Of the 36,970 Brussels residents who left the region last year, two-thirds (23,699) went to the north of the country. With a record number of nearly 10,000 Walloon residents also moving to Flanders last year, the region welcomed over 33,600 new arrivals.
"Flanders remains a major residential magnet in the Belgian migration landscape," the CIB said. "In particular, the Flemish periphery and medium-sized cities such as Mechelen, Leuven, and Aalst score highly. The region offers an attractive combination of job opportunities, good education, and relatively affordable housing compared to Brussels."

Dinant. Credit: Isabella Vivian / The Brussels Times
Wallonia also saw an influx of both Brussels residents (13,271) and Flemish residents (8,079). Although the economic appeal is more limited, housing affordability remains a decisive factor, according to the CIB. "Border municipalities around Walloon Brabant and Namur are particularly popular."

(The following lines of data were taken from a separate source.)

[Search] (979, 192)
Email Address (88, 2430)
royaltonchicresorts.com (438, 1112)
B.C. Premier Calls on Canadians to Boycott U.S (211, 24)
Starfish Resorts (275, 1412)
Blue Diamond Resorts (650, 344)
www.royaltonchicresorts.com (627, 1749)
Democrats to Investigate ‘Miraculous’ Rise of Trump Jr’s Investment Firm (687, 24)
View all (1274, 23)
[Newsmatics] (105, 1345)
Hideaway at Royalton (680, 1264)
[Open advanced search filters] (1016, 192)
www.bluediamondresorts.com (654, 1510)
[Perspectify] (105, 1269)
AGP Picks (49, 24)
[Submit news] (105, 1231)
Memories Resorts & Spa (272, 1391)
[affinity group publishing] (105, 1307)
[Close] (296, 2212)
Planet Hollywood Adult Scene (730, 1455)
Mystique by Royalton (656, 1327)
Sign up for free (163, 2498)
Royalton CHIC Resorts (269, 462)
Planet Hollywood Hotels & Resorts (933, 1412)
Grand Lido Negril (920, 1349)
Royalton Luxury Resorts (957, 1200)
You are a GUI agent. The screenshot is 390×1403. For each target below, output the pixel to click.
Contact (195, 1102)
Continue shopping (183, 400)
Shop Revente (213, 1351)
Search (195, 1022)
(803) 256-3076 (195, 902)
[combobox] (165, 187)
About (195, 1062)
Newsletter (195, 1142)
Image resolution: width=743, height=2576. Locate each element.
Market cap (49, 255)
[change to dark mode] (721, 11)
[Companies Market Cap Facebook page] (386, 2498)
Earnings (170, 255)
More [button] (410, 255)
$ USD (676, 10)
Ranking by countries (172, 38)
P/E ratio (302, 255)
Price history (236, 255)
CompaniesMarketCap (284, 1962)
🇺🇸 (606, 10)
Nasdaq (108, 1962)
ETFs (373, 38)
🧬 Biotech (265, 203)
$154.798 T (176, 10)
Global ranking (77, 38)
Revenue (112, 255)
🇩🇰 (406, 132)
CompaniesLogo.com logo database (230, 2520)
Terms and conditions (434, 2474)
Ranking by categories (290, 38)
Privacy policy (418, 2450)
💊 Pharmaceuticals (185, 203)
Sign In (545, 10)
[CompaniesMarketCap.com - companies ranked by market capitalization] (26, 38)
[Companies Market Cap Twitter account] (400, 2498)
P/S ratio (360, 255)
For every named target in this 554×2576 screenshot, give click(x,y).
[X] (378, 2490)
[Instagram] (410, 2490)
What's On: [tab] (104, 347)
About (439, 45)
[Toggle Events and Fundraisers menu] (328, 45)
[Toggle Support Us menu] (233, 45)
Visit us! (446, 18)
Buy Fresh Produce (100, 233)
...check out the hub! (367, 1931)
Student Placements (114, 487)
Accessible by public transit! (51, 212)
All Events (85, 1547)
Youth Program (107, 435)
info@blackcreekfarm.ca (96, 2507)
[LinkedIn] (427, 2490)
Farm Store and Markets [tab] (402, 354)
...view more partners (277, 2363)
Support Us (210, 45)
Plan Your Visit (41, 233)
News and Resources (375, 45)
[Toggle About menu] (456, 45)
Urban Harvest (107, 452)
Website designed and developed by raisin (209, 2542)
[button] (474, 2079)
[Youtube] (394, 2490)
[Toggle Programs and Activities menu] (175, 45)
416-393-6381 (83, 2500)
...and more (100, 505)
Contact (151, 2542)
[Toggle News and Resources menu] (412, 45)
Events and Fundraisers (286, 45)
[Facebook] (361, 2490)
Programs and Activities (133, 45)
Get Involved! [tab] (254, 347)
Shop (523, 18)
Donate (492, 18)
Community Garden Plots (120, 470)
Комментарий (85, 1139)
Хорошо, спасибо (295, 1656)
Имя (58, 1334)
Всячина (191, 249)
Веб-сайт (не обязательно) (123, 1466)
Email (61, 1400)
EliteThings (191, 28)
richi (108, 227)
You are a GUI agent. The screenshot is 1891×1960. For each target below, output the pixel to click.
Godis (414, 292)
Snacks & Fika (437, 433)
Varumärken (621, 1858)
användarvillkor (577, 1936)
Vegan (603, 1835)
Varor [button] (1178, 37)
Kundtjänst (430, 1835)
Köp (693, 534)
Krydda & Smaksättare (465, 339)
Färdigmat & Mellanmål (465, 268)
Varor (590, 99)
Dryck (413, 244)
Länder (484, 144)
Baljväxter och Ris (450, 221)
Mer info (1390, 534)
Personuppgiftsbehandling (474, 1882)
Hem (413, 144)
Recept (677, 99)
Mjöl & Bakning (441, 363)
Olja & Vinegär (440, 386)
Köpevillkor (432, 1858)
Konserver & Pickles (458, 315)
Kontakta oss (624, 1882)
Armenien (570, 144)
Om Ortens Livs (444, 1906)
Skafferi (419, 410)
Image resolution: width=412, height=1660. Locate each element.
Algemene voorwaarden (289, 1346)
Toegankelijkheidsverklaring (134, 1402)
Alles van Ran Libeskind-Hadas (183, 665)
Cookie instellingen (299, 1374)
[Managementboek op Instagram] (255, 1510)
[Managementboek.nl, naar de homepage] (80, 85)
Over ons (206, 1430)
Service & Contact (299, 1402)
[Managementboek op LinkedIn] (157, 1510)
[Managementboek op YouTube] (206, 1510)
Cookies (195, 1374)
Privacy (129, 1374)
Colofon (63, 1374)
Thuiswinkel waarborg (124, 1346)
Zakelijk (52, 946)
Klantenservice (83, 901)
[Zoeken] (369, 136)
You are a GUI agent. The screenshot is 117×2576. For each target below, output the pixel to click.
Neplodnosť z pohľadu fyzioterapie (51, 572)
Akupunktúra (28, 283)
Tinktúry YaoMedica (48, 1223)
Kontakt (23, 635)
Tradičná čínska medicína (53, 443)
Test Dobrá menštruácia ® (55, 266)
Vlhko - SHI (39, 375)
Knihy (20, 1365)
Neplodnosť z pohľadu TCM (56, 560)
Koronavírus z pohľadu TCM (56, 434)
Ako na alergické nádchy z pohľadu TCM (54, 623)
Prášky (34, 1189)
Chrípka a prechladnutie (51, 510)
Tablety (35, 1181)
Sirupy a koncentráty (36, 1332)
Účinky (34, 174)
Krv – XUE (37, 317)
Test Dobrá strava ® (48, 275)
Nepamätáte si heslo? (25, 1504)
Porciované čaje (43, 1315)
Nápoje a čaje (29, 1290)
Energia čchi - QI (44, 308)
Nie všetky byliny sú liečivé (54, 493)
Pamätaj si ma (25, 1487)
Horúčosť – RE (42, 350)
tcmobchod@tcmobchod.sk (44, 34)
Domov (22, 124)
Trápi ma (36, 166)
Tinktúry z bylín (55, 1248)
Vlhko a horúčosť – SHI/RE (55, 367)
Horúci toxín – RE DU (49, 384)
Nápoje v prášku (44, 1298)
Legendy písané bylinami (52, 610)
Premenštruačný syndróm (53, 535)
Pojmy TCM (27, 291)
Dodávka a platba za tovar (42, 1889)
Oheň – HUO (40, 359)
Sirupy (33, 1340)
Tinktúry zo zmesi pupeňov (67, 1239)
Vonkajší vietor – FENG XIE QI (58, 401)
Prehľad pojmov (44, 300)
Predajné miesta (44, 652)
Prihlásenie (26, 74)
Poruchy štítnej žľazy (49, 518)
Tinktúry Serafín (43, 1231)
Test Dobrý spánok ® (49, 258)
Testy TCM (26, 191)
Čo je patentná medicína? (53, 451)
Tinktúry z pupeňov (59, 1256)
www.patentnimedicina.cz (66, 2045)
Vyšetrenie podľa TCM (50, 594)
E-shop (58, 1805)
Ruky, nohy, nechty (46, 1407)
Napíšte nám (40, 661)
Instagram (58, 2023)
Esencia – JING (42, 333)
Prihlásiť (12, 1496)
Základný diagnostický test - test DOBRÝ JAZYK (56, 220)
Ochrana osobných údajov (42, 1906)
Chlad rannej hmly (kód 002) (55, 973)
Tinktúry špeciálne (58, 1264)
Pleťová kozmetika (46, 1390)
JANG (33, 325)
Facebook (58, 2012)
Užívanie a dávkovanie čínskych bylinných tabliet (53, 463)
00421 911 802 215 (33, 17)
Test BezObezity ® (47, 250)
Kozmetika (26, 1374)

For the real estate federation, the current migration figures clearly show that housing in Belgium is no longer bound by regional borders, but that policy still is. Housing taxes, premiums, property regulations, social housing, and spatial planning are organised on an island basis, while people move according to different logic: life stage, accessibility, cost, environment, and future prospects.
"Without structural cooperation between regions, people continue to move in a policy vacuum, where housing is too often a consequence of chance rather than choice," they stressed.